Um relato acerca dos feringhees de Chatigão não estaria completo sem mencionarmos a presença dos franceses, que parecem ter conseguido um posto temporário na região em meados do século XVIII. Em Dezembro de 1747, M. Reneaux, chefe do entreposto gaulês de Chandernagore (arredores de Daca), ordenou que fosse criada uma feitoria em Chatigão, desígnio que se quis concretizar por volta de 1750 com a chegada a Chatigão do membro do conselho M. Albert. No decorrer da sua residência, o funcionário francês ordenaria a construção de uma capela que em 1787 se mantinha ainda de pé. Chamavam-na a “Notre Dame de la Garde Loupe à Comcam” e situava-se nas imediações do cemitério português. Um e outro seriam arrastados pela correnteza do rio durante as cheias de 1811 (ou 1812). A M. Albert sucederia no cargo M. Ticher, que se casaria com a irmã de um certo “Jon de Baros”, homónimo tardio do nosso grande João de Barros. Nenhuma outra menção é feita a esse português, que parece ter sido figura de relevo na região.

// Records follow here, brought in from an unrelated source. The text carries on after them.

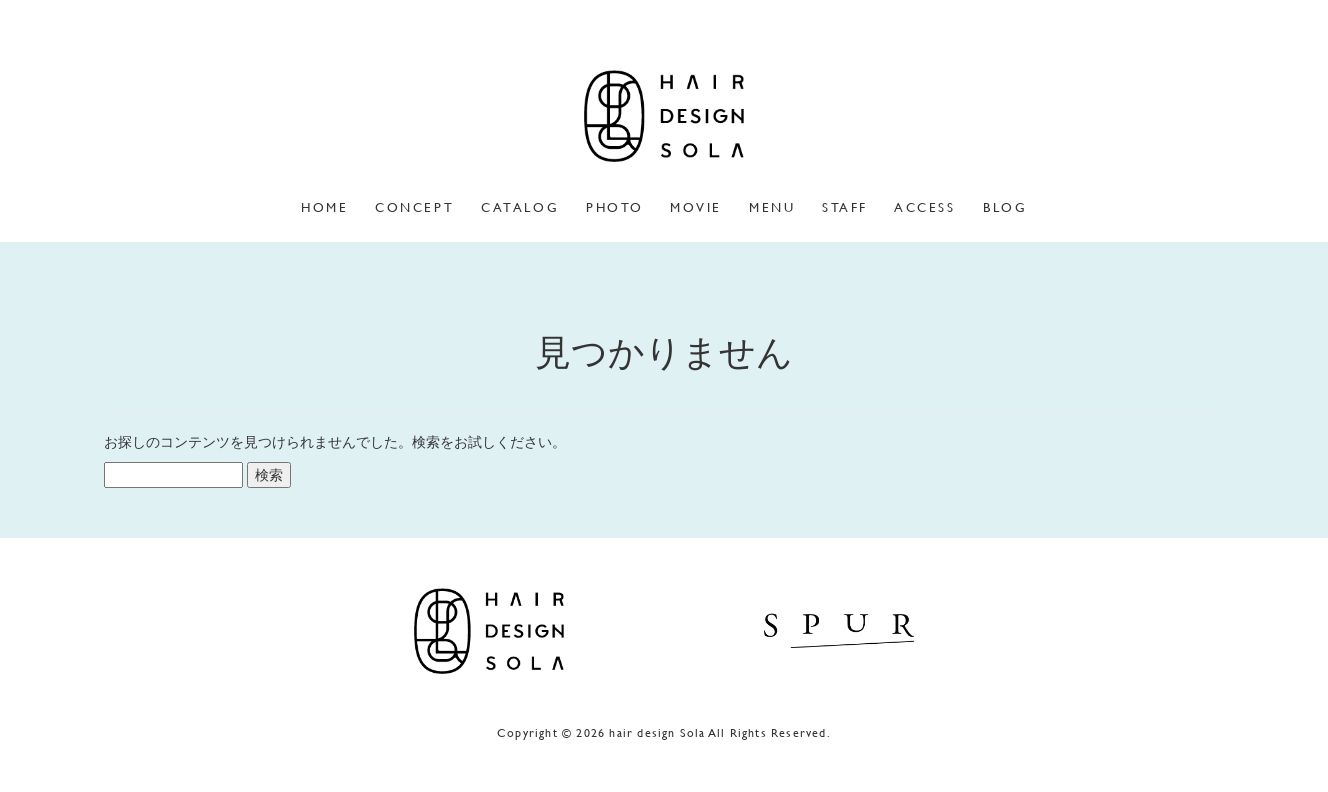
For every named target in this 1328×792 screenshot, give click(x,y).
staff (845, 207)
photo (615, 207)
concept (414, 207)
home (324, 207)
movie (696, 207)
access (925, 207)
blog (1005, 207)
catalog (520, 207)
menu (772, 207)
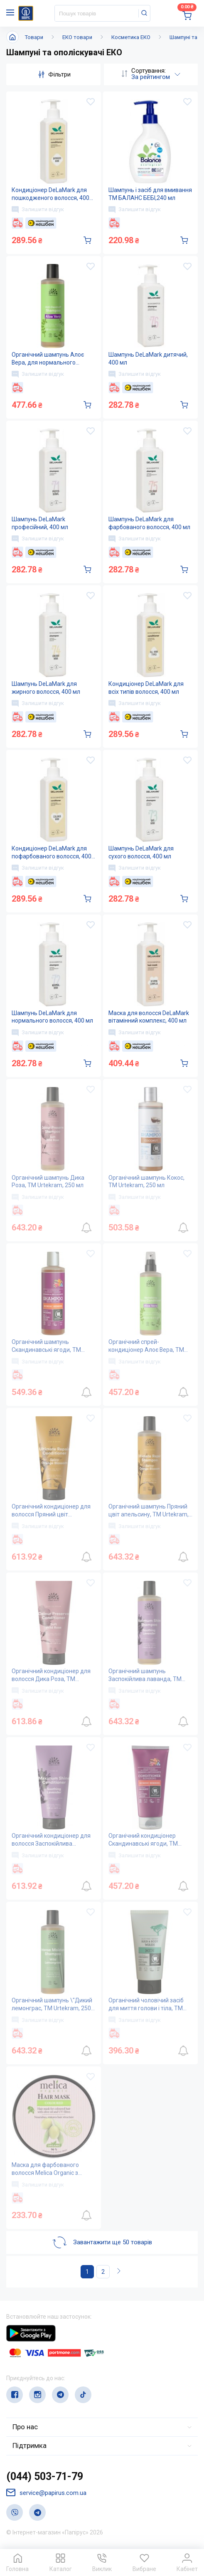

Nada mais se ouvirá acerca da actividade dos franceses, pelo menos até 1786, quando estes mostraram vontade de edificar a tal feitoria, tendo para isso requisitado alguns terrenos. A pretensão – causadora de grande agitação local – insere-se no clima de conflito entre a Inglaterra e França que então, na Europa e na América do Norte, se digladiavam; conflito esse que em 1757 se estenderia a Bengala e aos restantes territórios do sub-continente indiano. A 30 de Maio daquele ano, M. Reneaux escreveu de Chandernagore a Charles Crofts, contabilista-geral da província, informando-o do envio de um agente, “conforme acordado pelo Governador-Geral” (inglês), para recuperar “certas terras de Chatigão pertencentes à nação francesa”. Argumentaram os ingleses que os franceses jamais ali tinham detido qualquer feitoria, tão-pouco estivera hasteada ali a bandeira azul-branca-rubra. Lembraram ainda a obrigatoriedade, durante a vigência mogol, de todos os navios de pagar um milhar de rupias para poderem negociar livremente em Chatigão. Seguiram-se vários incidentes, entre os quais a insistência do agente francês, um tal M. Billon, que tomou a liberdade de hastear a bandeira francesa no exterior de sua casa, esgrimindo, entre a presença de franceses em Feringhee Bazar, precisamente o bairro dos luso-descendentes, mas o Governo local acabaria por não conceder o terreno solicitado e desse modo nunca a presença gaulesa chegou a ser uma realidade na região de Chatigão.